[Task instructions]
Starting at the line that contains "You are a computer-use agent. Screen" and ending at the line that contains "point(286,47)", write out these lines again, switching "button" to "control" and leaving everything else unchanged.

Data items
________________________

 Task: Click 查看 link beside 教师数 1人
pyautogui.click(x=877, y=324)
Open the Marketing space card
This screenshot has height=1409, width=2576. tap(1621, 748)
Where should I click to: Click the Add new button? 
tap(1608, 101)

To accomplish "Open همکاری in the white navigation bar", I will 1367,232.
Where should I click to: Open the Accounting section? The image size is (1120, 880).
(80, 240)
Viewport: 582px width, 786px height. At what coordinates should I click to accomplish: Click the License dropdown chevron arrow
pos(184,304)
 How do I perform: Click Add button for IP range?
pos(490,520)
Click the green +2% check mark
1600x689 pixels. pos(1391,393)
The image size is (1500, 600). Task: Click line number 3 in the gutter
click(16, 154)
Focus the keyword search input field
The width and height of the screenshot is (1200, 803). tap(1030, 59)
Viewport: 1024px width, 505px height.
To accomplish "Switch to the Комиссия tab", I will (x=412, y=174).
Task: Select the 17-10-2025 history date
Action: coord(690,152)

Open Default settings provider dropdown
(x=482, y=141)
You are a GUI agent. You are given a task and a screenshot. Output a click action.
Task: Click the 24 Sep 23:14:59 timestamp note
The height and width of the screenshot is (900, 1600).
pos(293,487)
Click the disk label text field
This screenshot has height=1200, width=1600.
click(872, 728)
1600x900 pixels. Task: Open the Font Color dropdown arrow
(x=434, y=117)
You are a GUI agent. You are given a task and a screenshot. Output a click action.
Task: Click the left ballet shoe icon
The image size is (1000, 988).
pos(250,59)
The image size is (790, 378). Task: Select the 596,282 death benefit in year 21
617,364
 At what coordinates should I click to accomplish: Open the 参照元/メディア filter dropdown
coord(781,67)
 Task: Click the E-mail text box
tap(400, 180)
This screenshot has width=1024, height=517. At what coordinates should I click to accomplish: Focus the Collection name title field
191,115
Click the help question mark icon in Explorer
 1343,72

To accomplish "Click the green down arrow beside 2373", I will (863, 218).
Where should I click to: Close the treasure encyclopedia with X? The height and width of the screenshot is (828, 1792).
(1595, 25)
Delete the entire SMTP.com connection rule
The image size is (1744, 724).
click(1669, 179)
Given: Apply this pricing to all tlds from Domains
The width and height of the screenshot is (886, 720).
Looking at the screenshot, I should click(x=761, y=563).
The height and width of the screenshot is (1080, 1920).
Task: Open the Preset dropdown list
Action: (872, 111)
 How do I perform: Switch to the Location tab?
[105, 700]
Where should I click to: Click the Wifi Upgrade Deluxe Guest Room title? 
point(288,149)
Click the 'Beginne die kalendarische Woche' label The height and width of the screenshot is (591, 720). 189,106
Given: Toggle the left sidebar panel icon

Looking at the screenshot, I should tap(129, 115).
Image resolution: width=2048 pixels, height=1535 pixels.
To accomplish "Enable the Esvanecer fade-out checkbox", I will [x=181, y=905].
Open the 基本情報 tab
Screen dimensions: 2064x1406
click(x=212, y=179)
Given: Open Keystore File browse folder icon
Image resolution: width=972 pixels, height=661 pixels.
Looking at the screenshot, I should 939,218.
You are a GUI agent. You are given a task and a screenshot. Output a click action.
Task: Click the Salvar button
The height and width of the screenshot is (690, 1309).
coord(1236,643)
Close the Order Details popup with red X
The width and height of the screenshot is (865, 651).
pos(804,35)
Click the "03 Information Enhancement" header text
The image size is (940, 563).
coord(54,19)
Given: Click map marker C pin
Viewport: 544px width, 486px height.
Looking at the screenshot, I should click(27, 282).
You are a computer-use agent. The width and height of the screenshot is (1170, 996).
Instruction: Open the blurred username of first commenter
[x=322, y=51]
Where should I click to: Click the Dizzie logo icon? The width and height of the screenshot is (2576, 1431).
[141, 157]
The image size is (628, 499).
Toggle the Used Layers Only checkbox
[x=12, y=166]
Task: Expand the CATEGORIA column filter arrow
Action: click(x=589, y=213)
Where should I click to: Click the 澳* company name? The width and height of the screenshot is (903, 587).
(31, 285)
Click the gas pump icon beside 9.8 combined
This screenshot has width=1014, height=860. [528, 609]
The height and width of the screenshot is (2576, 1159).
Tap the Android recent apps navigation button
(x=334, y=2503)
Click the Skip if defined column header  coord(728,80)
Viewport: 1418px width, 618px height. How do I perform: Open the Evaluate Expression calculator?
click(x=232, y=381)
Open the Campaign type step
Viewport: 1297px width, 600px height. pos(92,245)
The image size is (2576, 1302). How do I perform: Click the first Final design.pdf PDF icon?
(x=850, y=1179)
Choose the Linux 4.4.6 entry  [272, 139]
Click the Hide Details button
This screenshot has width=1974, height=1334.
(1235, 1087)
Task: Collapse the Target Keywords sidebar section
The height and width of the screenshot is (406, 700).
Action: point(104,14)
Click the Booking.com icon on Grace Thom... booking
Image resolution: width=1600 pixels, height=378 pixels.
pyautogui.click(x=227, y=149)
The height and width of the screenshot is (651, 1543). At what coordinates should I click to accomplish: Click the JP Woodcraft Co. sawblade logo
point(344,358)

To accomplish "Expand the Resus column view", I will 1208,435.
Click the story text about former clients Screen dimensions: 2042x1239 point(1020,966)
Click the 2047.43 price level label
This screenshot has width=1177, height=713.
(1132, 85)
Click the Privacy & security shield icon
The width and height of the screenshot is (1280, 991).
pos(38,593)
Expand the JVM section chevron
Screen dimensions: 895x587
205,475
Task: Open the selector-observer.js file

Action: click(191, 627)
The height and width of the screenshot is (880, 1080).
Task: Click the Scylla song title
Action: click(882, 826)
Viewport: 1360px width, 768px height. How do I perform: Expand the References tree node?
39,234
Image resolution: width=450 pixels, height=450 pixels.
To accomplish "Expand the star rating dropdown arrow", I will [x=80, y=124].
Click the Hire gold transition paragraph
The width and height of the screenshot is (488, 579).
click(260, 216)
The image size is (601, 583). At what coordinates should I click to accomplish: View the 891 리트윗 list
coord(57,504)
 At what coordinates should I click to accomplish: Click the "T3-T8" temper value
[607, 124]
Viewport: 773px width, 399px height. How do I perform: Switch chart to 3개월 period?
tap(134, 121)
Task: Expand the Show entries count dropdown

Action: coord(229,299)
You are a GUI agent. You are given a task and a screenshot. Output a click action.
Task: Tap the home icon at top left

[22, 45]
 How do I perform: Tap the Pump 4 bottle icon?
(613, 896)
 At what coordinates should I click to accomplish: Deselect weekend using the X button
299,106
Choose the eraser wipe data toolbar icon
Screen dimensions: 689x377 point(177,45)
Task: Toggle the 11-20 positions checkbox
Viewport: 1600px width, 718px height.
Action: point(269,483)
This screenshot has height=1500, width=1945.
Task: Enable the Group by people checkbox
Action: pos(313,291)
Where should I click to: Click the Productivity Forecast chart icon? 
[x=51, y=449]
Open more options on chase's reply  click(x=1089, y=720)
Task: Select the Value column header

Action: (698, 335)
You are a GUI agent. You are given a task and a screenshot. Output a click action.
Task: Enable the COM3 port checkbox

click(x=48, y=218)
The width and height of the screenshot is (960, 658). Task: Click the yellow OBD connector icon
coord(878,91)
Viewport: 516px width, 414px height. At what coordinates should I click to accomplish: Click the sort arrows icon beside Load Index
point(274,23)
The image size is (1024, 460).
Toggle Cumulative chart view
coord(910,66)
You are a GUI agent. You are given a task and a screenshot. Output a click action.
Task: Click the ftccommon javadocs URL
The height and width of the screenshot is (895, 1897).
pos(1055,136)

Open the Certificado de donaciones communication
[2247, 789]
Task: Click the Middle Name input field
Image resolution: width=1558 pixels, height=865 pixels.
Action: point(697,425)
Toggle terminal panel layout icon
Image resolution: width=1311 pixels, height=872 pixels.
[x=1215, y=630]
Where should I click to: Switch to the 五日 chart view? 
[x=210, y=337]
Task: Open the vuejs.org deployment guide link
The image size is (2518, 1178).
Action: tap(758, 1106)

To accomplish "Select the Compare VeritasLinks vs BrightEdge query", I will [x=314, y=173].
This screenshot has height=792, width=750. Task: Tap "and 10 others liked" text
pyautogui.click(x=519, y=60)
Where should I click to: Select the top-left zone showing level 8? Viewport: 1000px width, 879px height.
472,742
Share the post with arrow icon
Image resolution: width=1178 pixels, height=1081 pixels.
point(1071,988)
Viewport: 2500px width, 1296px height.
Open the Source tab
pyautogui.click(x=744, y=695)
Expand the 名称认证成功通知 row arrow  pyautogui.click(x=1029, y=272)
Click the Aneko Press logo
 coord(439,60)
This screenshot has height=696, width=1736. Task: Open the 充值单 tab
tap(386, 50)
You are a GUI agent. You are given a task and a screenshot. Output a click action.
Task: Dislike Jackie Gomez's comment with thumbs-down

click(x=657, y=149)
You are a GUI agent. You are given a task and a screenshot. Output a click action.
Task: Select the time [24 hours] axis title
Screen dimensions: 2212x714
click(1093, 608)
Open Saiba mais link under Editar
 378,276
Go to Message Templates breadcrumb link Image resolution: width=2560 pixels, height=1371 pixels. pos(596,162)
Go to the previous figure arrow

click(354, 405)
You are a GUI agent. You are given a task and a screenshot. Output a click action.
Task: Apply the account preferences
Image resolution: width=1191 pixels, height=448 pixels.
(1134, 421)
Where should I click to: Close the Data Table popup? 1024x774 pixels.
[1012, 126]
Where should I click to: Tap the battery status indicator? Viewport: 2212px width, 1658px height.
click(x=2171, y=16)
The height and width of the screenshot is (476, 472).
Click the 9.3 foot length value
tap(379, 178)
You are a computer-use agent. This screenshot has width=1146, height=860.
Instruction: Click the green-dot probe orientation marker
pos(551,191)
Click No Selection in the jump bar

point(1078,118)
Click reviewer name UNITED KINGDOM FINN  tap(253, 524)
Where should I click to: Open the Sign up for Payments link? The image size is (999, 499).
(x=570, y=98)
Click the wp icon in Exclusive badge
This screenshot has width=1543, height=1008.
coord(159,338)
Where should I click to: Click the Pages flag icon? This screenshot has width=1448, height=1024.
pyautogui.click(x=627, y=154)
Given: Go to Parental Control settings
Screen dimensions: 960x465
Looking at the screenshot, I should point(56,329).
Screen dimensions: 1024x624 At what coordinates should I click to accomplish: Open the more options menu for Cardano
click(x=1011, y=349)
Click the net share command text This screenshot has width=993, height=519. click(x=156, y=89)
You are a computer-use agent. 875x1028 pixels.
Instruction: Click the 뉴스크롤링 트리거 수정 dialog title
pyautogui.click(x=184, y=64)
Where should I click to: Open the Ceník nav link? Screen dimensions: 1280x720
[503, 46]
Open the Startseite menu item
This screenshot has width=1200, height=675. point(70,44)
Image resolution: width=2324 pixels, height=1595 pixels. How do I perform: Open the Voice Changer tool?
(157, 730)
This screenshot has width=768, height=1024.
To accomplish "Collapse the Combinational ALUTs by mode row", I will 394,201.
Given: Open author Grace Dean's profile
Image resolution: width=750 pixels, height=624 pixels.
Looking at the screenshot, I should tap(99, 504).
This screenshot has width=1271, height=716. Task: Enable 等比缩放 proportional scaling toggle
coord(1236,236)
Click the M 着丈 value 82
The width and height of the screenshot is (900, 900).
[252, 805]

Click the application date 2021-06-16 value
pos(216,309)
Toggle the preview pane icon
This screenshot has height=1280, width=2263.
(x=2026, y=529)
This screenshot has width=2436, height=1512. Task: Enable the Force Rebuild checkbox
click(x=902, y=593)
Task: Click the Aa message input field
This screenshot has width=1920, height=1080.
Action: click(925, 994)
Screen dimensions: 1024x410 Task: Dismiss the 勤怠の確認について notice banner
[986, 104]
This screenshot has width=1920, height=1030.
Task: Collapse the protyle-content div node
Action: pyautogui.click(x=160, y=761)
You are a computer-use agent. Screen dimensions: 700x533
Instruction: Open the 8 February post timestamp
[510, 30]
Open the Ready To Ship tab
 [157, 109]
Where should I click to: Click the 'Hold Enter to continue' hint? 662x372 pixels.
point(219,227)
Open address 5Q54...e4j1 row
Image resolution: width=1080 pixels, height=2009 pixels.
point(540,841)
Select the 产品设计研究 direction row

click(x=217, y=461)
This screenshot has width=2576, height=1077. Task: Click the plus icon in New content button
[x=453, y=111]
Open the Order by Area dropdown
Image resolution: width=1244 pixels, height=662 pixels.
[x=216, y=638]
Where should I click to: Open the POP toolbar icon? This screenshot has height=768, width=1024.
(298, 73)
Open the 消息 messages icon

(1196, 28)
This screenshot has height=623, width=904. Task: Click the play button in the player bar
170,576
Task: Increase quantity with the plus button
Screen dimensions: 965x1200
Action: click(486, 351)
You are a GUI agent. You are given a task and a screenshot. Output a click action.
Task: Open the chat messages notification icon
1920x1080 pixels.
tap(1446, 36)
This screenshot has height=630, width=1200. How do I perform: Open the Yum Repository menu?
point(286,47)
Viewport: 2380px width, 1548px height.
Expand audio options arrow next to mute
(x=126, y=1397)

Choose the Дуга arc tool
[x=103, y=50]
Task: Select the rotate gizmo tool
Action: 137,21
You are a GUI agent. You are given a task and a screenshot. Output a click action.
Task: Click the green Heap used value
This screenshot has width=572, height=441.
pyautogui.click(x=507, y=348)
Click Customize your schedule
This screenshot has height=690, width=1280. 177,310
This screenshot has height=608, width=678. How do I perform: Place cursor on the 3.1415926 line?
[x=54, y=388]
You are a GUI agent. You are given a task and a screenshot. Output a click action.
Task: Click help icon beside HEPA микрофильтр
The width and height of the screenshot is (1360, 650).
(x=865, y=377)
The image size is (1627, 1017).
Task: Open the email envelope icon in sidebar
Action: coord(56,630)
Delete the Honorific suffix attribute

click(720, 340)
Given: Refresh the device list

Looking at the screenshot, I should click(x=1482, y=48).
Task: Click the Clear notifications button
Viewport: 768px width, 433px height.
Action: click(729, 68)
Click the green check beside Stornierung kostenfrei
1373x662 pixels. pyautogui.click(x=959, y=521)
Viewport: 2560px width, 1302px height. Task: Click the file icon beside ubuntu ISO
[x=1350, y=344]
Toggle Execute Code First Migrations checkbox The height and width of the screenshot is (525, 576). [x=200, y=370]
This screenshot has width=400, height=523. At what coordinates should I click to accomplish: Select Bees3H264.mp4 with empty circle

________________________

[Task answer]
You are a computer-use agent. Screen dimensions: 700x533
Instruction: Open the 8 February post timestamp
[510, 30]
Open the Ready To Ship tab
 [157, 109]
Where should I click to: Click the 'Hold Enter to continue' hint? 662x372 pixels.
point(219,227)
Open address 5Q54...e4j1 row
Image resolution: width=1080 pixels, height=2009 pixels.
point(540,841)
Select the 产品设计研究 direction row

click(x=217, y=461)
This screenshot has width=2576, height=1077. Task: Click the plus icon in New content control
[x=453, y=111]
Open the Order by Area dropdown
Image resolution: width=1244 pixels, height=662 pixels.
[x=216, y=638]
Where should I click to: Open the POP toolbar icon? This screenshot has height=768, width=1024.
(298, 73)
Open the 消息 messages icon

(1196, 28)
This screenshot has height=623, width=904. Task: Click the play control in the player bar
170,576
Task: Increase quantity with the plus control
Screen dimensions: 965x1200
Action: click(486, 351)
You are a GUI agent. You are given a task and a screenshot. Output a click action.
Task: Open the chat messages notification icon
1920x1080 pixels.
tap(1446, 36)
This screenshot has height=630, width=1200. How do I perform: Open the Yum Repository menu?
point(286,47)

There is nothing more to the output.